> Task description:
The line containing "Música (1177, 21)" marks the end; copy exactly all lines from the start of the material up to and including it.

********************

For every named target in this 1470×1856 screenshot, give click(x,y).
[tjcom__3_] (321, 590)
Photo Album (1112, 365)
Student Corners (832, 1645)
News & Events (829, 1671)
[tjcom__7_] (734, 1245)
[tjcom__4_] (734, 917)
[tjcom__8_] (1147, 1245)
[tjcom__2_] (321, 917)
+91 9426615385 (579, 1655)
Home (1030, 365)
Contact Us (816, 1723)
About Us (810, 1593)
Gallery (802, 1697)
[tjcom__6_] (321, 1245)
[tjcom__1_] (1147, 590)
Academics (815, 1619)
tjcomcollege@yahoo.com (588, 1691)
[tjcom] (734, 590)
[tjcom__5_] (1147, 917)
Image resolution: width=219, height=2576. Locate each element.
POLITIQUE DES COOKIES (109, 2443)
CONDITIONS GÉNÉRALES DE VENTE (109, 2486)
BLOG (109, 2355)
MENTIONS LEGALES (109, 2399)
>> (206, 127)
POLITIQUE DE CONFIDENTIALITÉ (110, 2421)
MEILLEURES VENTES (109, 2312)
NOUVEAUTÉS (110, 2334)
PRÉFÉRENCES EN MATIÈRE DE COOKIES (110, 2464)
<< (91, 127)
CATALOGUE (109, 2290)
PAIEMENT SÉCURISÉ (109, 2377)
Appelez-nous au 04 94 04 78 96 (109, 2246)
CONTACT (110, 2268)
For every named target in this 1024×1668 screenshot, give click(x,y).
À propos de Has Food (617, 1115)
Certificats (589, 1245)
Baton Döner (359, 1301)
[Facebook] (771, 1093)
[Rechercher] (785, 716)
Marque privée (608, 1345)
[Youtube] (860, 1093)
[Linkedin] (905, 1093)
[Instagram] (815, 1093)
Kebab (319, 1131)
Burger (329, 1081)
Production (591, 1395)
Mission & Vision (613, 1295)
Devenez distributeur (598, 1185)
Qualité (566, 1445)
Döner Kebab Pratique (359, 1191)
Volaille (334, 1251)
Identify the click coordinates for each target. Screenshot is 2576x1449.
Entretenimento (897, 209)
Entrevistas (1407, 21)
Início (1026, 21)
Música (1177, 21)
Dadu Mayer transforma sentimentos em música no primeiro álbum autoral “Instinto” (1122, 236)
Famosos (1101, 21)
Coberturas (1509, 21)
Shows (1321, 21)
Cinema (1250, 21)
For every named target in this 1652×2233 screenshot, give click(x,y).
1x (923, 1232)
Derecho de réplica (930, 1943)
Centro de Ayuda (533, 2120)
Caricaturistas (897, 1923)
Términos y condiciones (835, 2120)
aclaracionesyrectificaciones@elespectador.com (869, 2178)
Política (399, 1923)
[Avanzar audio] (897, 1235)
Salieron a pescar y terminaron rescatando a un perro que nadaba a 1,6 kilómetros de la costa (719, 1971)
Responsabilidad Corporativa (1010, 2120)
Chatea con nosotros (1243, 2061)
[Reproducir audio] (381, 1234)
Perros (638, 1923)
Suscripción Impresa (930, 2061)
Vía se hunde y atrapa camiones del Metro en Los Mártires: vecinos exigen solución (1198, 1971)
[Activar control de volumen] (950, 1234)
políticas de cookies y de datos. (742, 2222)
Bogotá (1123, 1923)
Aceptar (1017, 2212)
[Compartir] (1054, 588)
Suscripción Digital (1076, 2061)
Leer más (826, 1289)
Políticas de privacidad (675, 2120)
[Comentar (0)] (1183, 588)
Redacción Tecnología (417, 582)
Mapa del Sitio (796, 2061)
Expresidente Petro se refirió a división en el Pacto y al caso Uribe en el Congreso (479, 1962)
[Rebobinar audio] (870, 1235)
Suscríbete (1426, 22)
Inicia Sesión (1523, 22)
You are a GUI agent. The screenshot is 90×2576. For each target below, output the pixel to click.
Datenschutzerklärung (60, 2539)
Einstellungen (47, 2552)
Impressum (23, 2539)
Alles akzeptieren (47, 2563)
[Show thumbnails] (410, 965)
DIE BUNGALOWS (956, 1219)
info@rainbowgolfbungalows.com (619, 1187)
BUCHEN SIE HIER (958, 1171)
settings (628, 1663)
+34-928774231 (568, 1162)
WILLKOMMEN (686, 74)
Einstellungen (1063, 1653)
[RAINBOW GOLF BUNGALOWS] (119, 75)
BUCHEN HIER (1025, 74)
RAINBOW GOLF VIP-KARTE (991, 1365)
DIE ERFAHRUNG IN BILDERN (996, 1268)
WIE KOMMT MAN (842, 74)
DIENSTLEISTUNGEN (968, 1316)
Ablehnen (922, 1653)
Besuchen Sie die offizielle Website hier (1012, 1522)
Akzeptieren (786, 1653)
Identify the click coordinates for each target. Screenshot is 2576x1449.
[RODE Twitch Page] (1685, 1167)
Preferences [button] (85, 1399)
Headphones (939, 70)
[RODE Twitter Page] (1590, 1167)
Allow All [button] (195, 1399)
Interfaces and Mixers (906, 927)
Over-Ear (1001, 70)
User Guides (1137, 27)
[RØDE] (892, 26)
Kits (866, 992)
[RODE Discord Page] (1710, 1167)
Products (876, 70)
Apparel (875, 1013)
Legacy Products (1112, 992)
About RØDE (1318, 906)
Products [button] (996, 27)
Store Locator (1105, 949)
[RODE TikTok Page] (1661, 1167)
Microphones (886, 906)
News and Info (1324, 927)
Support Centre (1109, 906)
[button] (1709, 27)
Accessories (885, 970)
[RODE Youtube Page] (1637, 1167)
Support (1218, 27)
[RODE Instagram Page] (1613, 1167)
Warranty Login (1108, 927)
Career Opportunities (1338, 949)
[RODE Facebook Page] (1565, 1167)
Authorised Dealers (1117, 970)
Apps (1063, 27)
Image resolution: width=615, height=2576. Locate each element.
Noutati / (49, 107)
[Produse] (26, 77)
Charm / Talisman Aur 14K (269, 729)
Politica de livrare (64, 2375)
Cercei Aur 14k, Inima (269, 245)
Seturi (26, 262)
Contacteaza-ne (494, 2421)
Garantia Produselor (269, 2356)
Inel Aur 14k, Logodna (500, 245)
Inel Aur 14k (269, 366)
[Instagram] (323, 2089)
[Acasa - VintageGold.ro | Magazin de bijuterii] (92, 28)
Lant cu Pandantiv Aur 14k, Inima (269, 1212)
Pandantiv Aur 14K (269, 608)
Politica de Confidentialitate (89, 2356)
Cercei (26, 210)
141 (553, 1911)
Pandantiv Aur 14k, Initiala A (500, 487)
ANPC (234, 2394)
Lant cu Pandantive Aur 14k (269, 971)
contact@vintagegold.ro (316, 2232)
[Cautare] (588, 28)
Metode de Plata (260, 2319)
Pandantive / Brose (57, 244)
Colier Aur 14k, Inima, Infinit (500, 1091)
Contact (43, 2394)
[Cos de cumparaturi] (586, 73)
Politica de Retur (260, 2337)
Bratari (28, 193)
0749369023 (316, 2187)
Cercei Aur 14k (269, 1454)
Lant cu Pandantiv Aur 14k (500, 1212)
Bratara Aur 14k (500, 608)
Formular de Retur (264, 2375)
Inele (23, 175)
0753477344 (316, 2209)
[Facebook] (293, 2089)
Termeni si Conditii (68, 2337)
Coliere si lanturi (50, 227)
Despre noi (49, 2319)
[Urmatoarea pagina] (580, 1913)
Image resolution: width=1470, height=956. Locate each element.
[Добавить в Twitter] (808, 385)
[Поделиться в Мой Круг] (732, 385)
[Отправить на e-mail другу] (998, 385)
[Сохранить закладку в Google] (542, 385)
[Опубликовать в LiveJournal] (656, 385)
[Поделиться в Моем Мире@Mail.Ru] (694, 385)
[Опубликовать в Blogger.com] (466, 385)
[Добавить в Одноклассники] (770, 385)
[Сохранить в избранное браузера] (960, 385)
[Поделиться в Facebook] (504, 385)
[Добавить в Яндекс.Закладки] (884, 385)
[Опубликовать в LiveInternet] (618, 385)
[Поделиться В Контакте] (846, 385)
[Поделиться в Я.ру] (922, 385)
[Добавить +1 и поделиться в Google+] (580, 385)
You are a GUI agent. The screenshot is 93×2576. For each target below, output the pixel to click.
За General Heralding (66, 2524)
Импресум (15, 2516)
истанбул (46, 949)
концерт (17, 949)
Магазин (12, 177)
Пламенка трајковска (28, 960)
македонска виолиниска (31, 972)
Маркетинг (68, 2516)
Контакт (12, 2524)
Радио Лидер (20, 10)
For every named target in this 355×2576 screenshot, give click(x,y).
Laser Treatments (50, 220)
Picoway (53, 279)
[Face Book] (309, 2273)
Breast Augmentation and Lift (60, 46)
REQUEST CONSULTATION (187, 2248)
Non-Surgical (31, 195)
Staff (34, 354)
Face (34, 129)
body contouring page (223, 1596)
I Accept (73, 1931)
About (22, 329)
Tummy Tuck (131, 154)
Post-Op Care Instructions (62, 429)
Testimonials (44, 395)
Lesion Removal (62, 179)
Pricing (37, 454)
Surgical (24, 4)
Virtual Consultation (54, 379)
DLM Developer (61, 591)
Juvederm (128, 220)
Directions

********************

> Written response:
For every named target in this 1470×1856 screenshot, give click(x,y).
[tjcom__3_] (321, 590)
Photo Album (1112, 365)
Student Corners (832, 1645)
News & Events (829, 1671)
[tjcom__7_] (734, 1245)
[tjcom__4_] (734, 917)
[tjcom__8_] (1147, 1245)
[tjcom__2_] (321, 917)
+91 9426615385 (579, 1655)
Home (1030, 365)
Contact Us (816, 1723)
About Us (810, 1593)
Gallery (802, 1697)
[tjcom__6_] (321, 1245)
[tjcom__1_] (1147, 590)
Academics (815, 1619)
tjcomcollege@yahoo.com (588, 1691)
[tjcom] (734, 590)
[tjcom__5_] (1147, 917)
Image resolution: width=219, height=2576. Locate each element.
POLITIQUE DES COOKIES (109, 2443)
CONDITIONS GÉNÉRALES DE VENTE (109, 2486)
BLOG (109, 2355)
MENTIONS LEGALES (109, 2399)
>> (206, 127)
POLITIQUE DE CONFIDENTIALITÉ (110, 2421)
MEILLEURES VENTES (109, 2312)
NOUVEAUTÉS (110, 2334)
PRÉFÉRENCES EN MATIÈRE DE COOKIES (110, 2464)
<< (91, 127)
CATALOGUE (109, 2290)
PAIEMENT SÉCURISÉ (109, 2377)
Appelez-nous au 04 94 04 78 96 (109, 2246)
CONTACT (110, 2268)
For every named target in this 1024×1668 screenshot, give click(x,y).
À propos de Has Food (617, 1115)
Certificats (589, 1245)
Baton Döner (359, 1301)
[Facebook] (771, 1093)
[Rechercher] (785, 716)
Marque privée (608, 1345)
[Youtube] (860, 1093)
[Linkedin] (905, 1093)
[Instagram] (815, 1093)
Kebab (319, 1131)
Burger (329, 1081)
Production (591, 1395)
Mission & Vision (613, 1295)
Devenez distributeur (598, 1185)
Qualité (566, 1445)
Döner Kebab Pratique (359, 1191)
Volaille (334, 1251)
Identify the click coordinates for each target. Screenshot is 2576x1449.
Entretenimento (897, 209)
Entrevistas (1407, 21)
Início (1026, 21)
Música (1177, 21)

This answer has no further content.